Material supplied START

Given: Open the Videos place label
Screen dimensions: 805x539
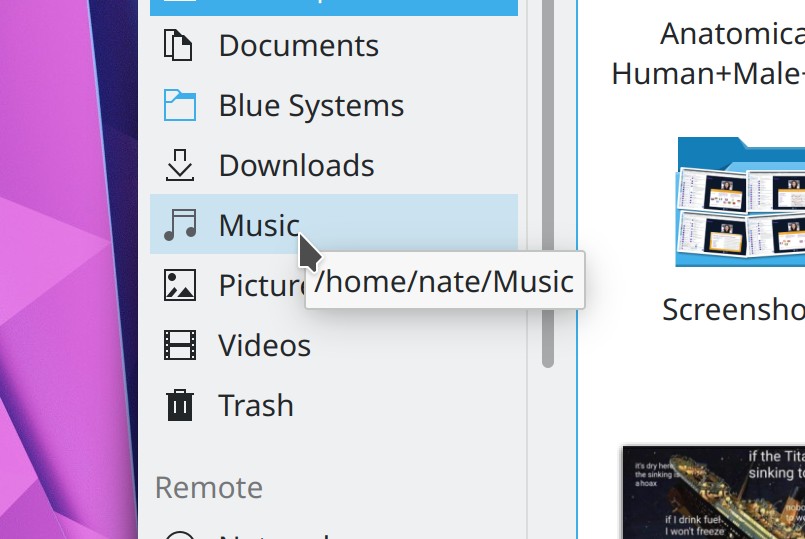Looking at the screenshot, I should [264, 346].
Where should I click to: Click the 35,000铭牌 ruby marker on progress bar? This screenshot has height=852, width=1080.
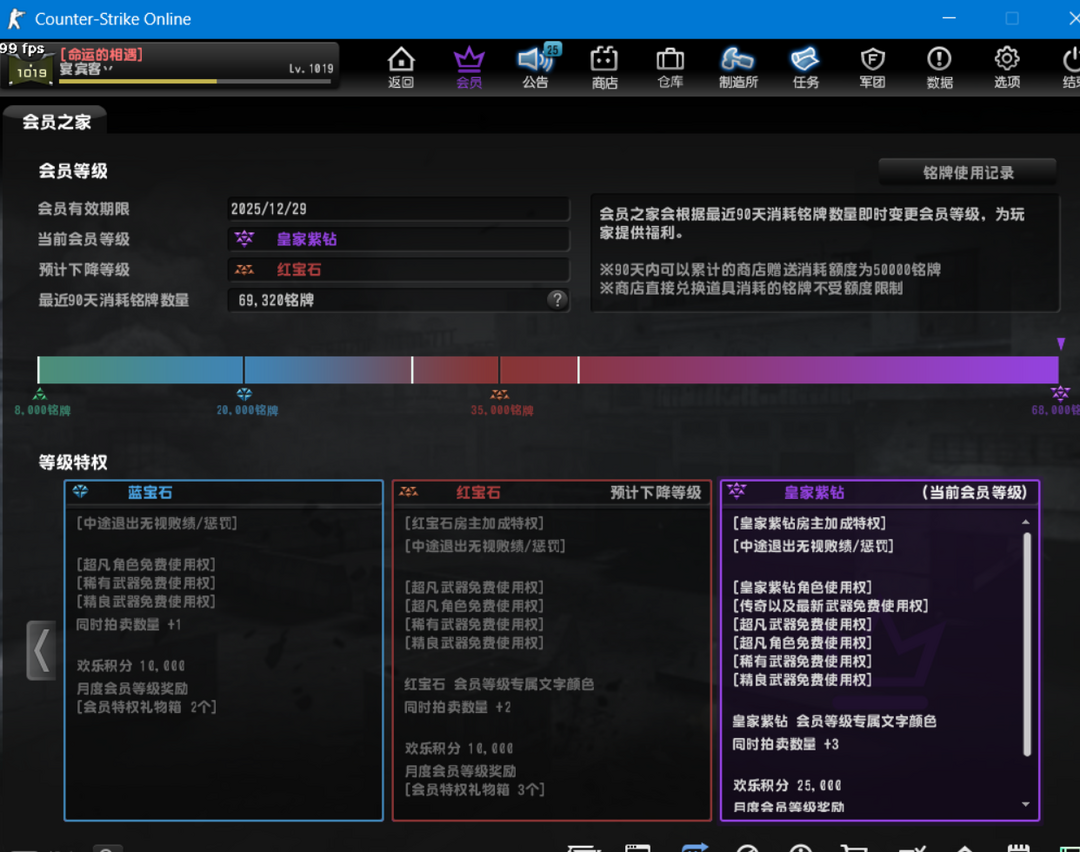point(499,395)
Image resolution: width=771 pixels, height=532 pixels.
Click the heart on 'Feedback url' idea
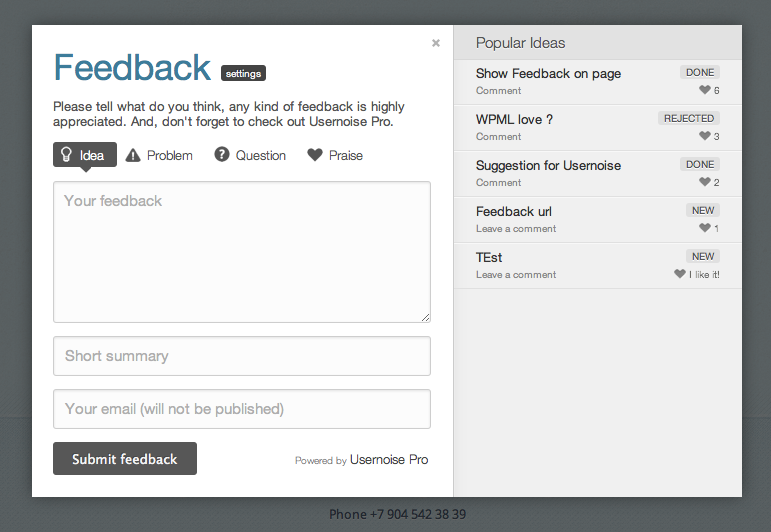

Material supplied END

= Your goal =
Every entry above needs to be copied exactly, apart from its pictures.

= Result =
Given: Open the Videos place label
Screen dimensions: 805x539
Looking at the screenshot, I should [264, 346].
Where should I click to: Click the 35,000铭牌 ruby marker on progress bar? This screenshot has height=852, width=1080.
point(499,395)
Image resolution: width=771 pixels, height=532 pixels.
Click the heart on 'Feedback url' idea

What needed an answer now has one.